Prescription opioids, commonly used to treat pain from surgery, injury, and health conditions such as cancer are growing public health problems as opioid dependence and opioid-related deaths continue to rise.

  • Nationwide, opioid analgesic sales quadrupled from 1999 to 2010. The overall opioid prescribing rate in the United States peaked and has been declining since 2012, but the amount of opioids prescribed per person is still around three times higher than it was in 1999. (CDC)
  • Anyone who takes prescription opioids can become addicted to them. In fact, as many as one in four patients receiving long-term opioid therapy in a primary care setting struggles with opioid addiction. Once addicted, it can be hard to stop. In 2016, more than 11.5 million Americans reported misusing prescription opioids in the past year. (CDC)
  • In 2018, an average of 41 people died each day from overdoses involving prescription opioids, totaling nearly 15,000 deaths. Prescription opioids were involved in 32% of all opioid overdose deaths in 2018. (CDC)

1. What are Opioids?

Opioids include illegal drugs like heroin, and prescription medications used to treat pain like Percocet and OxyContin. (See Common Opioids)

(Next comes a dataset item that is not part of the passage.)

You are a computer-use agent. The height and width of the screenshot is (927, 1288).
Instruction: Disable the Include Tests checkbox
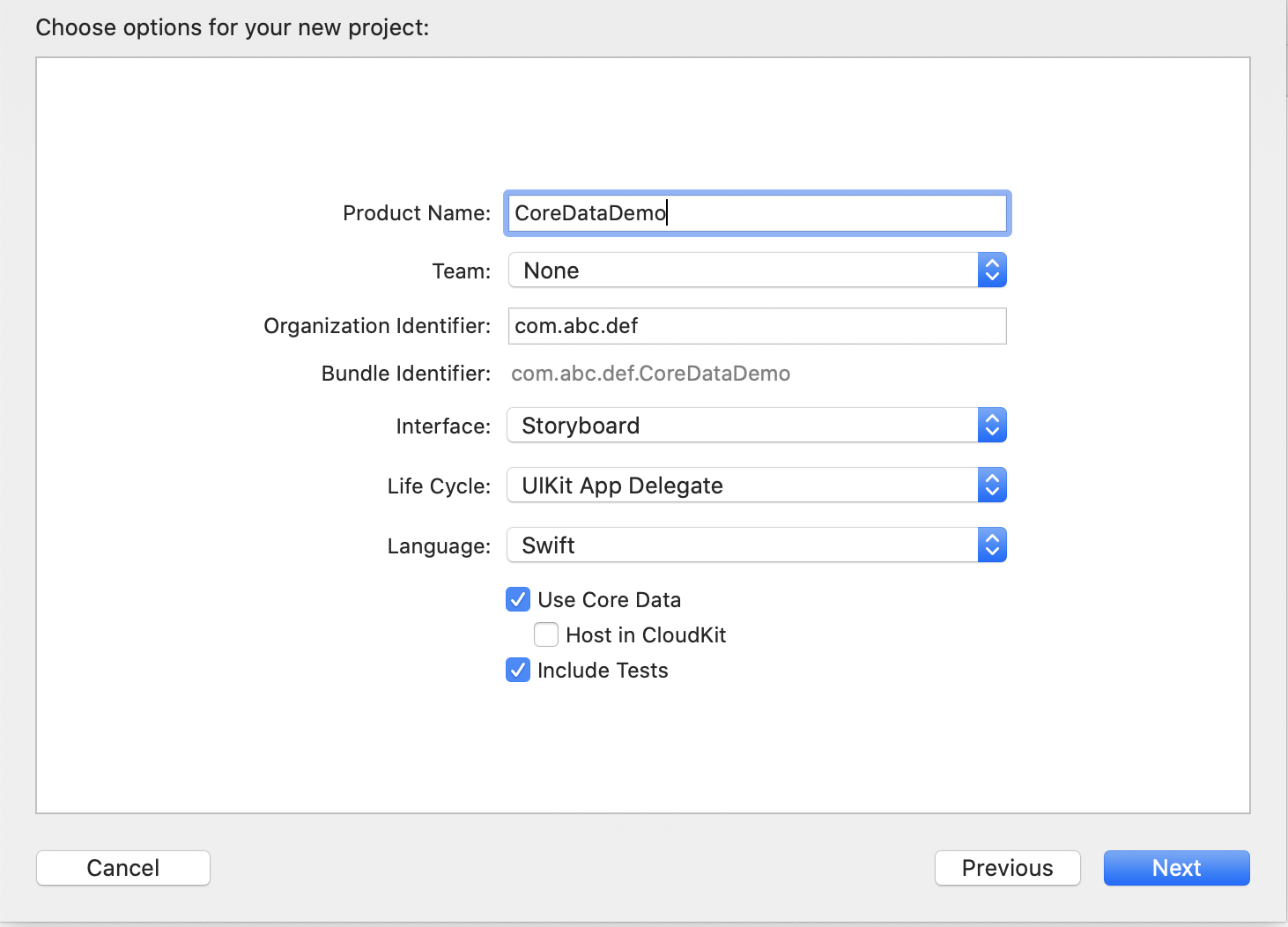click(518, 671)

Opioids attach to proteins in the body, and reduce the perception of pain. Opioids also affect the brain’s reward center. Opioids can produce drowsiness, vomiting, allergic reactions, mental confusion, nausea, constipation and can depress breathing.

Taken as prescribed, opioids may help manage pain when taken for a short amount of time. Regular use often leads to physical dependence; withdrawal symptoms may occur if drug use is suddenly reduced or stopped.

Risk of addiction occurs when medications are taken at higher than recommended doses, combined with alcohol or other drugs, or taken without a prescription.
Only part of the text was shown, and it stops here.